It was a bit spicy. I was sweating. Some bites actually tasted more like chemicals and fire than food. It might have even been 'good' if that's your thing, but I'm a guy that struggles with jalapeno poppers sometimes. But everything the monastery was providing was for free, and everything the monastery received was through donations, so it would be quite rude to not finish my plate. Even more so since this family had just provided an entire buffet for 40 people. I managed to get it all down with about two gallons of water, and I was sincerely thankful to the family for their generosity, but man, that was difficult to eat. It wasn't a matter of anything being 'gross' rather that it was painful. Surprisingly didn't have any stomach issues later in the day though."
"A person I know made what she called 'gumbo.' It was every leftover in the fridge from the month dumped into a pot and cooked, then served over noodles. When she served it, the taste was awful. She had Italian meals, Mexican meals, soups, steaks, chicken, every veggie imaginable, fruit, bread stuff, etc. The first time I forced it down. The second time I just couldn't because I saw inside her fridge before she cooked the monstrosity. Her fridge looked like a science experiment gone wrong. Meat (or maybe cake), cucumber bits floating in liquid, yellowed potato and macaroni salad, something that had purple fur growing on it... I have no idea what some of the stuff was. It was so gross!"
"My mother in-law's lasagna. It is a crime. She used zucchini and cottage cheese. Coming from a very Italian family, her interpretation of lasagna offended my moral fiber. What makes it worse is that she believes the only better lasagna is from Olive Garden. I cried. My ancestors cried. It was a tragic time."
"I was invited to dinner by an upstairs neighbor of an apartment building I had just moved into. He seemed nice. The building was full of studios so I figured it would be good to know somebody in case I needed help or whatever.
The meal consisted of salad made of mint leaves (just the mint leaves, like chewing mint leaves as lettuce) with just olive oil drizzled over it and whole salted peanuts on top. I figured the fish couldn't be that much worse, but it was a horrifyingly dried, baked fish (of indeterminate species) with some sort of very watery bean soup/boiled beans on the side that tasted like tea, and no other flavoring. Dessert was a mandarin orange peeled and pulled apart sloppily by him right in front of me and then he arranged the mangled orange segments on a plate.
I stayed out of politeness and then escaped and proceeded to avoid him the entire year I lived there."
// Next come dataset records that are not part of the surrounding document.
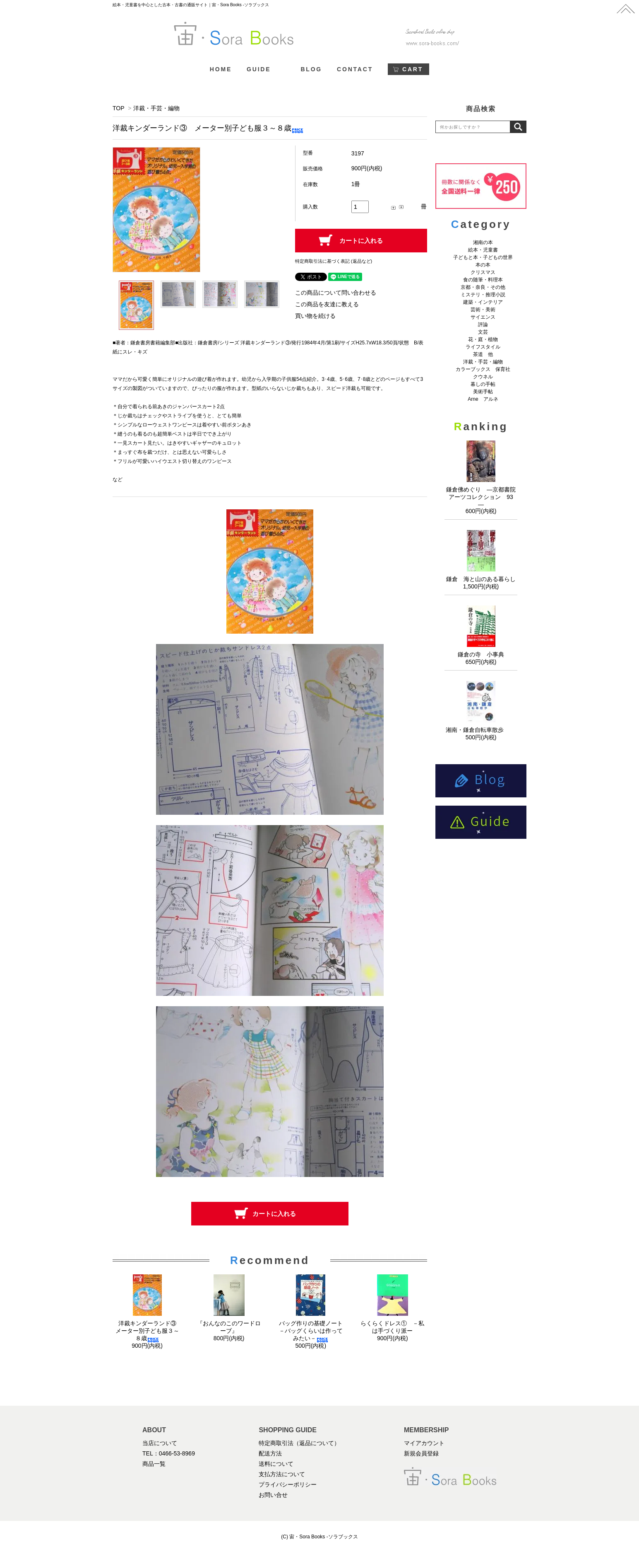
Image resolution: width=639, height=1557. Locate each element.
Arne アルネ (483, 399)
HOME (221, 69)
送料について (276, 1463)
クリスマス (483, 272)
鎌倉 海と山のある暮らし (481, 579)
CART (412, 69)
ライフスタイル (483, 347)
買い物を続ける (315, 315)
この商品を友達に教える (327, 304)
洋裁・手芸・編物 (159, 108)
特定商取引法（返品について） (299, 1443)
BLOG (311, 69)
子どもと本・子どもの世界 (483, 257)
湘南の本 (483, 242)
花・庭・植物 (483, 339)
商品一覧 (154, 1463)
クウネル (483, 377)
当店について (159, 1443)
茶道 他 (483, 354)
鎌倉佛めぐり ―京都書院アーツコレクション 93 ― (482, 497)
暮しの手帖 (483, 384)
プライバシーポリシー (288, 1484)
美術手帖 (483, 392)
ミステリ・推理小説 (483, 295)
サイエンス (483, 317)
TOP (118, 108)
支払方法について (282, 1474)
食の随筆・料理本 (483, 280)
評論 (483, 324)
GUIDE (259, 69)
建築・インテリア (483, 302)
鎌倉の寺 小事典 (481, 654)
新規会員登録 (421, 1453)
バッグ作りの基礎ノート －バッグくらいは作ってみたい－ (313, 1330)
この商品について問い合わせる (335, 292)
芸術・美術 (483, 309)
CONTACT (355, 69)
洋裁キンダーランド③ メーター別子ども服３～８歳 (148, 1330)
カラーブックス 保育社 (483, 369)
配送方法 (270, 1453)
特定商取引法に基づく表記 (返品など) (333, 261)
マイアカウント (424, 1443)
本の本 (483, 265)
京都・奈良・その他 (483, 287)
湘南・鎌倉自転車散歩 (481, 729)
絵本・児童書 (483, 250)
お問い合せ (273, 1495)
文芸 (483, 332)
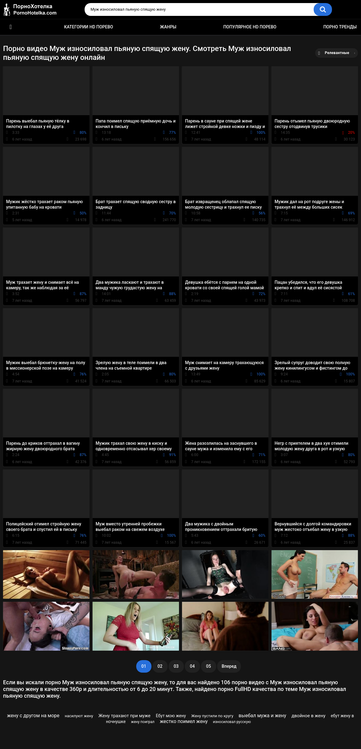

"When I was studying abroad in Japan, the first time my host mom served me natto (a traditional Japanese meal made from soybeans) for breakfast, I pretended it was more delicious than I thought it was (when in reality it was worse than I thought it was). Joke's on me though, because after that she started serving natto EVERY DAY. I've never felt so simultaneously healthy and disgusted."
"A long time ago we adopted a family in a really bad part of town for Christmas which basically meant we bought them presents and ate dinner with them and whatnot. I enjoyed it. Anywho, we get to this place and the smell of these tamales is permeating through the house. The only problem is they're really really bad tamales, like bad husks with bad meat and a bad cream sauce on top. So we sit down for dinner, have our 45-minute prayer and start eating. The lady who made them looks so proud of them, I couldn't help but pretend that they were the best thing I had ever eaten in my entire life. The only thing they had to drink was Sunny Delight and I wondered if the lady saw me cram a giant fork-full in my mouth and then take a huge gulp of Sunny-d to keep the gagging at a minimum. After we left, we drove about 5 minutes out of the bad part of town, I pulled over and yacked up a tamale and sunny delight slushie. I have yet to drink Sunny-D or eat another tamale since. Somewhere I have a photo that they took of all of us sitting for dinner, a fake smile plastered on my face with the eyes of someone who is being forced to eat their loved ones bodies; good memories."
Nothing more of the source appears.